Jimmy, the regular guard, was sitting on a chair next to the entrance door, playing on a bright red Nintendo DS. The console looked extra small in his enormous black hands, and infinitely absurd given his shaved head and the large spider tattoo above one ear.
“Aw,
come on
,” he growled. Typically he wore sunglasses, at least when a more human crowd was around. Right now, however, before things got busy, they were pushed up on his shiny head, giving me an uninterrupted view of his yellow-green reptilian eyes. When he blinked, a pair of clear eyelids closed vertically over the iris before his human lids shut. It was creepy to watch.
He glanced up from his game, hearing me come down the path.
“Do you know how hard it is to catch a Mew?” He waved the device at me.
“Um, I know how hard it is to catch a
rabbit
,” I offered.
“Nah.

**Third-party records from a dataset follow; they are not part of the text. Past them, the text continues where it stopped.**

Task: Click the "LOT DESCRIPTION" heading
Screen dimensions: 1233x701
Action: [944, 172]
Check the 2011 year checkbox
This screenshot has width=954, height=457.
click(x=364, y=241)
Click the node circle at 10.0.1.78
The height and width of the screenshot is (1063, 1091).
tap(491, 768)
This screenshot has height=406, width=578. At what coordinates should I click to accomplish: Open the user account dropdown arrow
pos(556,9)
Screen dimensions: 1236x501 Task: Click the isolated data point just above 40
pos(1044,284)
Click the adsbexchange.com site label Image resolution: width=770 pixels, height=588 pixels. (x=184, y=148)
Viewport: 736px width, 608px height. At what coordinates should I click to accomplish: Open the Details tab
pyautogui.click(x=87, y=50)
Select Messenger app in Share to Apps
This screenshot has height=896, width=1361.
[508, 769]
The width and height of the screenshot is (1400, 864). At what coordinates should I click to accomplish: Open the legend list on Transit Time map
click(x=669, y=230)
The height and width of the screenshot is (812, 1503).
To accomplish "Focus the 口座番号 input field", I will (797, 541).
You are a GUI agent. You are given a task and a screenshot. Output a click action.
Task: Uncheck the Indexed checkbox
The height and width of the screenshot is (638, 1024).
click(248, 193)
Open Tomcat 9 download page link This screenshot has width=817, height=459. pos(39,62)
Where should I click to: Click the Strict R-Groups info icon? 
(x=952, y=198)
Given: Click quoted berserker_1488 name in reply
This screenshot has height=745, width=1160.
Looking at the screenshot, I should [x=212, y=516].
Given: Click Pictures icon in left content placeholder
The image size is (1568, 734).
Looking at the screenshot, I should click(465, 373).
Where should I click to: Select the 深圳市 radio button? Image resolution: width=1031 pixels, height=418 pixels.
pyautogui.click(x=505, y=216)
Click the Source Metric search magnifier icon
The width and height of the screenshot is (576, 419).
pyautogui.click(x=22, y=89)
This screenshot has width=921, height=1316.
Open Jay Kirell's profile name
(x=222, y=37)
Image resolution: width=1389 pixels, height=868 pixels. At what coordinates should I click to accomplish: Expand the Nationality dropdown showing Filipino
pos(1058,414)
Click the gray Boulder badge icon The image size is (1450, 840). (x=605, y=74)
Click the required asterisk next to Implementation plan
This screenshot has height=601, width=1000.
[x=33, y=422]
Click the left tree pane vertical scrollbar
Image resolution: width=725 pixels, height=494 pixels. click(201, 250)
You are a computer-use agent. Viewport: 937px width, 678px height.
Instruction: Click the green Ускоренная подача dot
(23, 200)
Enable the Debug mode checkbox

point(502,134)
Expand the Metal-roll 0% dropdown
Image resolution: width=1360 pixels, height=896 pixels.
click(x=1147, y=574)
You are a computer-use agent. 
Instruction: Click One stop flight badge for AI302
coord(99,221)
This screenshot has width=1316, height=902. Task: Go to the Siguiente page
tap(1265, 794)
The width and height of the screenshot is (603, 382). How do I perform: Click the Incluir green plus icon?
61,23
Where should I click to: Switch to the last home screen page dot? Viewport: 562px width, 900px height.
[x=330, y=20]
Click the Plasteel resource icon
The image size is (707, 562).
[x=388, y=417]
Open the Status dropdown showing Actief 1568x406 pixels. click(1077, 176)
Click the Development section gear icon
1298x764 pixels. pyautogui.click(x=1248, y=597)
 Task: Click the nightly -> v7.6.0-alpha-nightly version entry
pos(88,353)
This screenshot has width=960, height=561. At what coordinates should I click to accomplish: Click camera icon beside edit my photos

You have an unfair advantage there, don’t you, Princess?”
Aha, he’d
finally
remembered me. It seemed like every time I came here we played a super-irritating game where he asked me for proof of who I was before he’d let me in. Today he was more interested in catching Pokémon than messing with me, much to my relief.
“I don’t know if it’s an advantage, so much as natural selection.”
“Well, I’d like to naturally select this bloody Mew into my Poké Ball.”
“That sounds dirty, Jimmy. Are you trying to seduce me?”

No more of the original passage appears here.